Donald Trump is the least popular president to serve in US history, so it's no surprise that the call for mass, "J20 demonstrations" at his inauguration would be answered by massive crowds.

As with many protests, there was a small number of black bloc participants who engaged in minor acts of vandalism, smashing six windows. The DC police kettled hundreds of protesters in response, and after more than 100 escaped, they slapped the remaining 200 protesters with felony conspiracy charges, so that each protester now faces up to 70 years in prison for being in the same place as a black bloc action.

Among the defendants is Alexei Wood, a freelance photojournalist who had his equipment seized by police, who are able to use the pretense of his guilt to get ahold of his footage and use it against the other defendants.

It's ultimately unclear what will happen to Wood and his co-defendants during their trial and in subsequent cases. "Nobody knows what to expect," said Cohen, the lawyer.

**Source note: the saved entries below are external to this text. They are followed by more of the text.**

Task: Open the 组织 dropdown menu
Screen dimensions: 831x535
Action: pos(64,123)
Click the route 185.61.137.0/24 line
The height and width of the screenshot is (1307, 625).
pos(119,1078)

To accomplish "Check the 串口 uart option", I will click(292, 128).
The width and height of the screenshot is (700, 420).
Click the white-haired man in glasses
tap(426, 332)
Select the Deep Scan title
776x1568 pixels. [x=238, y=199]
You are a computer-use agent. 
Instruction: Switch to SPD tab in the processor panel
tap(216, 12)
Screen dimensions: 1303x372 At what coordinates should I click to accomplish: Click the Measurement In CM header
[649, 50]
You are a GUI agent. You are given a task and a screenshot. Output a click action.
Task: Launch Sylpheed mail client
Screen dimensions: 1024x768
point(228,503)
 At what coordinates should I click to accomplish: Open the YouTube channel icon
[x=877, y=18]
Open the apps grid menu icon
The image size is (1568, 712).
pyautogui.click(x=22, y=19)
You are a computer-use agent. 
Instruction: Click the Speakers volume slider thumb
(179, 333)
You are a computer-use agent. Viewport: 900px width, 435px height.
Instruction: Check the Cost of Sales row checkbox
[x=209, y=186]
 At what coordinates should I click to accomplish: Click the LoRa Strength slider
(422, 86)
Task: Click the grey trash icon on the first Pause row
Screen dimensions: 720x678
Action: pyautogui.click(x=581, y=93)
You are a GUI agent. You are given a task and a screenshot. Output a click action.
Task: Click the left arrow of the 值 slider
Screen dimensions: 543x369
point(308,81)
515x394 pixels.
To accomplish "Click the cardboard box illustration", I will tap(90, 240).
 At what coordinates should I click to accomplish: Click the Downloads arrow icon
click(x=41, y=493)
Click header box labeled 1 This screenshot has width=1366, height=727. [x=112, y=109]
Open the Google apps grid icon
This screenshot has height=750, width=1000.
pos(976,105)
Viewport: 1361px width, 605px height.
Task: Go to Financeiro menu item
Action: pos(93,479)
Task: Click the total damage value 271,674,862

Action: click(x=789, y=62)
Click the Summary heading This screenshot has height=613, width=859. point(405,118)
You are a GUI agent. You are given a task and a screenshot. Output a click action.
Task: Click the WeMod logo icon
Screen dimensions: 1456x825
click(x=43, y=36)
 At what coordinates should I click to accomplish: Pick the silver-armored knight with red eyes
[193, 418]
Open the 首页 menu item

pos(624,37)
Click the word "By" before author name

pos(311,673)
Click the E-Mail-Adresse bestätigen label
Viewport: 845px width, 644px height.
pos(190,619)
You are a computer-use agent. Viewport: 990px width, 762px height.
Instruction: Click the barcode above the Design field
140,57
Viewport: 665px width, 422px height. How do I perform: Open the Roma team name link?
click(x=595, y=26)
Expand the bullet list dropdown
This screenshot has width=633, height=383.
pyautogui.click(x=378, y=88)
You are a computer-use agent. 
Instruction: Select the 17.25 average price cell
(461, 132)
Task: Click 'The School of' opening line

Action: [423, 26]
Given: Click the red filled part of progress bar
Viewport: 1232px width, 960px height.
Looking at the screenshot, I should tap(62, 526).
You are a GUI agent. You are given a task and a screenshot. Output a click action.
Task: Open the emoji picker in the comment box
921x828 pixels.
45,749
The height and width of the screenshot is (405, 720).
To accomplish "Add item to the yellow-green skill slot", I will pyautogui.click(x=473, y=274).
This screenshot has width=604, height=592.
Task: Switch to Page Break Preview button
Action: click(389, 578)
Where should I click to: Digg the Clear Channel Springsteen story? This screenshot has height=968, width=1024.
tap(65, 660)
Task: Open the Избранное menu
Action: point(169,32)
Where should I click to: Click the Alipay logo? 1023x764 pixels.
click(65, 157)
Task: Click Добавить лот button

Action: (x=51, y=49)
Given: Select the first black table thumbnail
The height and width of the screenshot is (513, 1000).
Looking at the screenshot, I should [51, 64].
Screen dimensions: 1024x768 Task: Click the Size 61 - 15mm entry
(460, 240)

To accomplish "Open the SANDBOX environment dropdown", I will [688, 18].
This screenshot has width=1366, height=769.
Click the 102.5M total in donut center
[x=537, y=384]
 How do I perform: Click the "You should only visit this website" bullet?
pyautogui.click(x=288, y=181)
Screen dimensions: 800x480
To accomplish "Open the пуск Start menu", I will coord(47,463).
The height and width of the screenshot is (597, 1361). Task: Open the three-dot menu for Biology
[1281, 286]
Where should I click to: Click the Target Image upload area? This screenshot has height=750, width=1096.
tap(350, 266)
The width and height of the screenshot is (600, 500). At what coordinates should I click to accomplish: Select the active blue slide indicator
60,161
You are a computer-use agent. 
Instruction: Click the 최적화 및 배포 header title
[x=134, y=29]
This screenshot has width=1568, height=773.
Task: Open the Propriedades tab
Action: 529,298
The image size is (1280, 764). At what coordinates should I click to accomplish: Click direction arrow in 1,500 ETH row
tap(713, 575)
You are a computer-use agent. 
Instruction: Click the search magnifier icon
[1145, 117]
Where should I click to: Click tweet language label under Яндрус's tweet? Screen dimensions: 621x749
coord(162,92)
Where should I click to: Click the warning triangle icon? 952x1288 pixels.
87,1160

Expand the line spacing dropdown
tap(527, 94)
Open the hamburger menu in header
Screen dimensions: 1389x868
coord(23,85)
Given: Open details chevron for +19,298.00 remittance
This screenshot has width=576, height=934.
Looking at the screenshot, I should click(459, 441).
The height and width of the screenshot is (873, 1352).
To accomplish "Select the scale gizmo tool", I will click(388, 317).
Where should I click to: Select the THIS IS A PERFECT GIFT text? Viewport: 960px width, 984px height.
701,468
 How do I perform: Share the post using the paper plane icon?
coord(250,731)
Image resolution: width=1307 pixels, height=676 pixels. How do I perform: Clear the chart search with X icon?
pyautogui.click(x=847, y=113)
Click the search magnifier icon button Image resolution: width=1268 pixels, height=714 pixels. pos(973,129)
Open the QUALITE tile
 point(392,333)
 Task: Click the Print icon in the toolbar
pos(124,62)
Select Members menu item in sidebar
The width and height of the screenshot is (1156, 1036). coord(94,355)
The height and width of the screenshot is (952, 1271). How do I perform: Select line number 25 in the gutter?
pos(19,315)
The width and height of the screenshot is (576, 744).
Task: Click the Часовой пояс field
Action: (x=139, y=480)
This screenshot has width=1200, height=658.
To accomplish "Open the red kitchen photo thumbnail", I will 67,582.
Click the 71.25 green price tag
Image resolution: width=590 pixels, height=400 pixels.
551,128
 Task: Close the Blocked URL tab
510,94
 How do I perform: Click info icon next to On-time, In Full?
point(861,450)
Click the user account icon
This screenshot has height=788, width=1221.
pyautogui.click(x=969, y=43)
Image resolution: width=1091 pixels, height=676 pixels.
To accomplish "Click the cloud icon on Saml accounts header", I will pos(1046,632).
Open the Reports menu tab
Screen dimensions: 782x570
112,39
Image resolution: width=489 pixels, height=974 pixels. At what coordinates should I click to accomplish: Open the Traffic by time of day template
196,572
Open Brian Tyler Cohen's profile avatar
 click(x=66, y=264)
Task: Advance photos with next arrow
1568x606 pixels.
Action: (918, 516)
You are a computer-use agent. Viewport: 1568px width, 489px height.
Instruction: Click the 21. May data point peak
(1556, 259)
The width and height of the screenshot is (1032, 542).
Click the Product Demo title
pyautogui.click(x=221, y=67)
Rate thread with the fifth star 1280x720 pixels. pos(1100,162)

It seems clear to observers, though, that the case against Wood and the rest of the defendants — and the looming 70-year sentences — is meant to send a message. "I don't know what kind of mental gymnastics they're going to have to perform in the courtroom to make that seem reasonable," said Stokes. "You could murder someone — if somebody walked into downtown D.C., pulled a gun out, and shot a cop in the head — and you could get less time than what these people are facing." First-degree murder charges in D.C. carry a minimum sentence of 30 years.

Stokes said the case represented a drastic overreach in law enforcement's response to the protests. "There are approximately 200 people facing 70 years, going to trial for six broken windows," he said. "This is insane." Stokes added that the protesters were not given an order to disperse.

The injustice of the arrest, the charges, and the case isn't lost on Wood either. And while the government may be trying to turn the defendants against each other, he is maintaining a sense of solidarity that he plans to carry even after his own case ends. "Any fucking support I can give them," Wood said, of the other defendants facing trial, "I will."